Exercise task
Rewrite the listing below, changing "axis label" to "tick label" and leaving everything else as it is. Omit the pictures from your output.

[Entries on target coordinates]
════

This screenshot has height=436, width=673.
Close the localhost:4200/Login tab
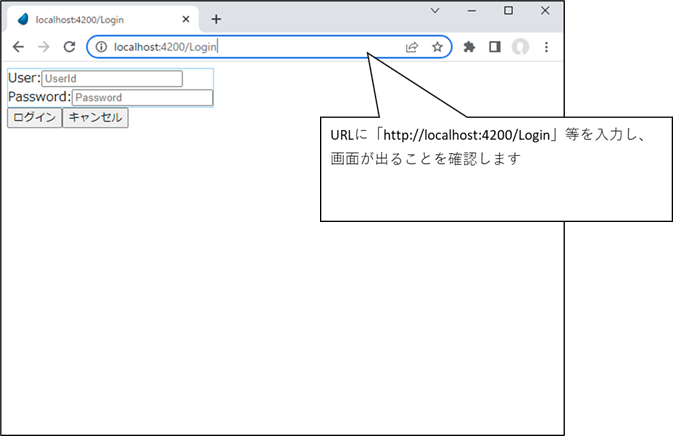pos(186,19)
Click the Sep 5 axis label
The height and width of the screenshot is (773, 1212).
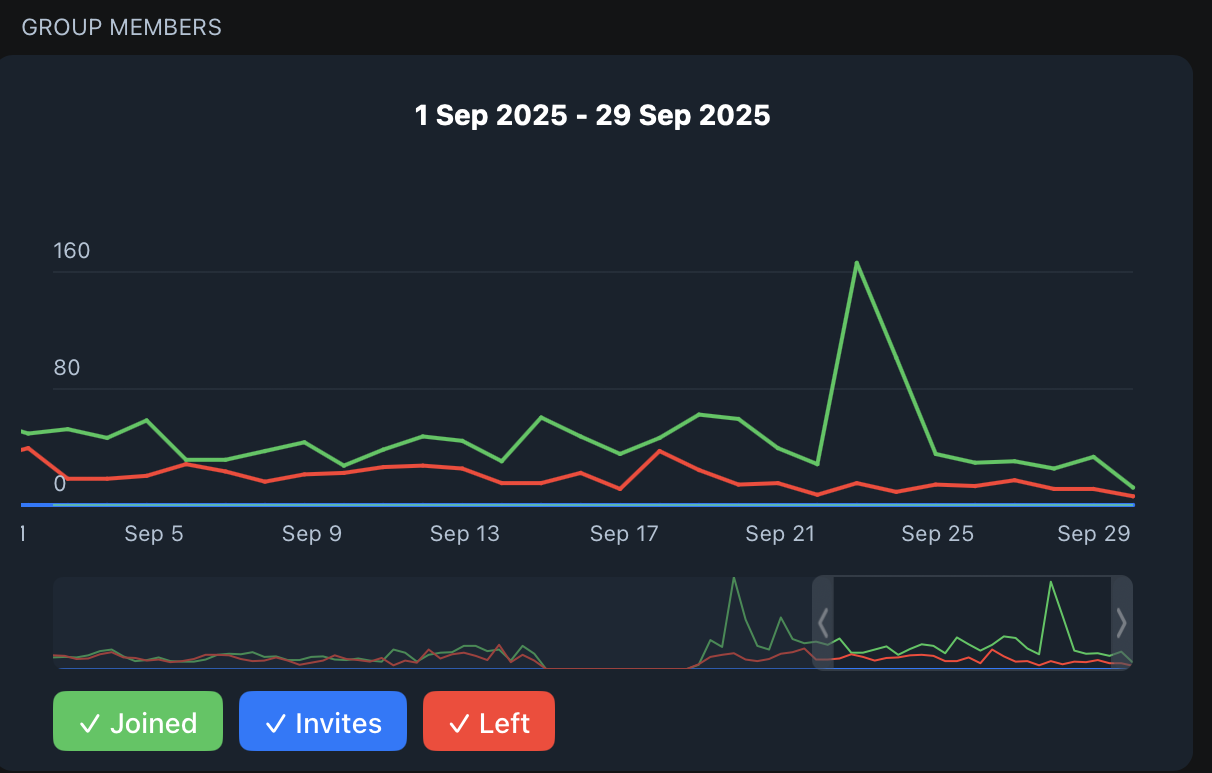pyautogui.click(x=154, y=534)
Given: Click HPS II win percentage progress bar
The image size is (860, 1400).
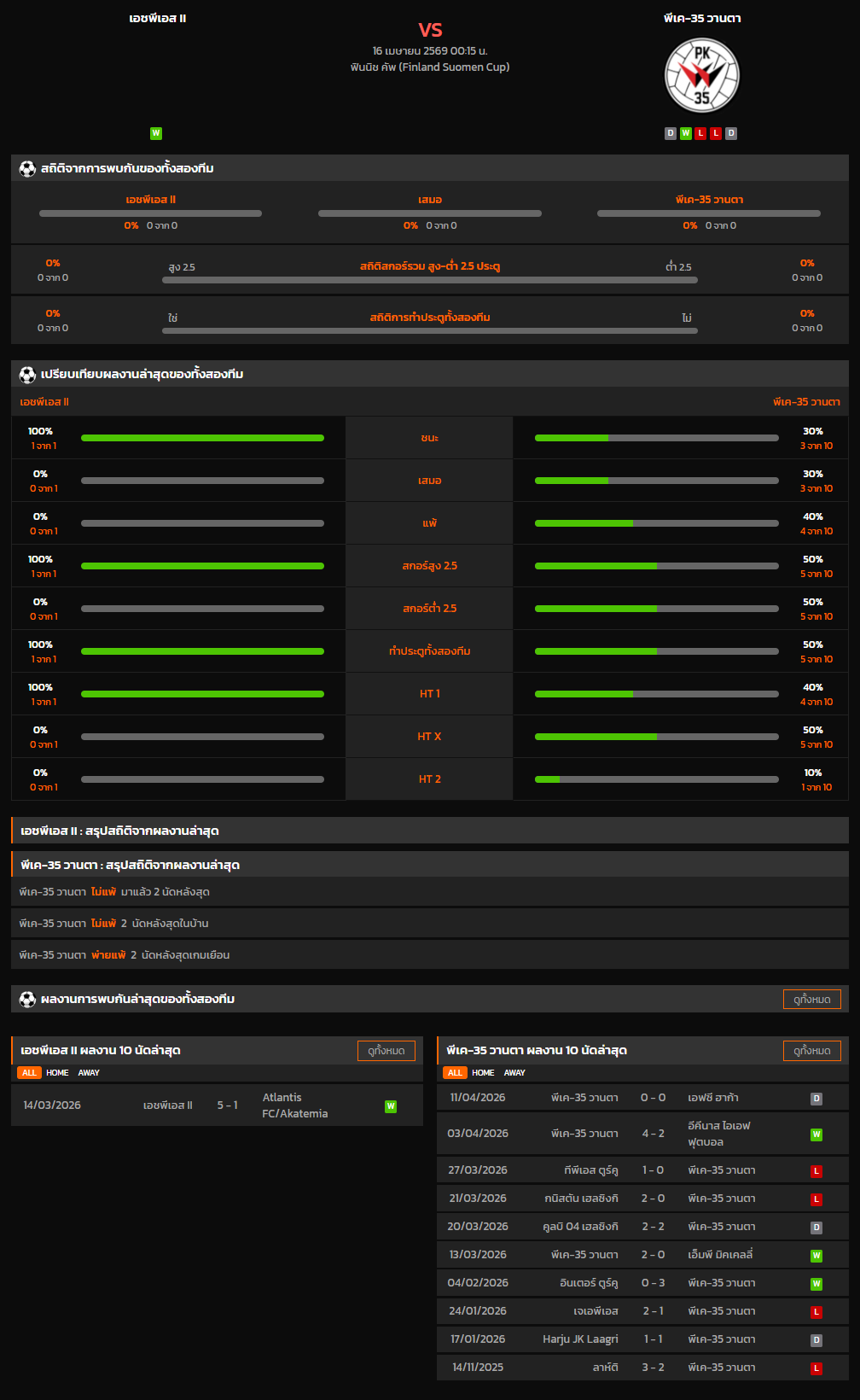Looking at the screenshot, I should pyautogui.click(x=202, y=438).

════

Result of this task
This screenshot has height=436, width=673.
Close the localhost:4200/Login tab
pos(186,19)
Click the Sep 5 tick label
The height and width of the screenshot is (773, 1212).
pyautogui.click(x=154, y=534)
Given: Click HPS II win percentage progress bar
The image size is (860, 1400).
Looking at the screenshot, I should pyautogui.click(x=202, y=438).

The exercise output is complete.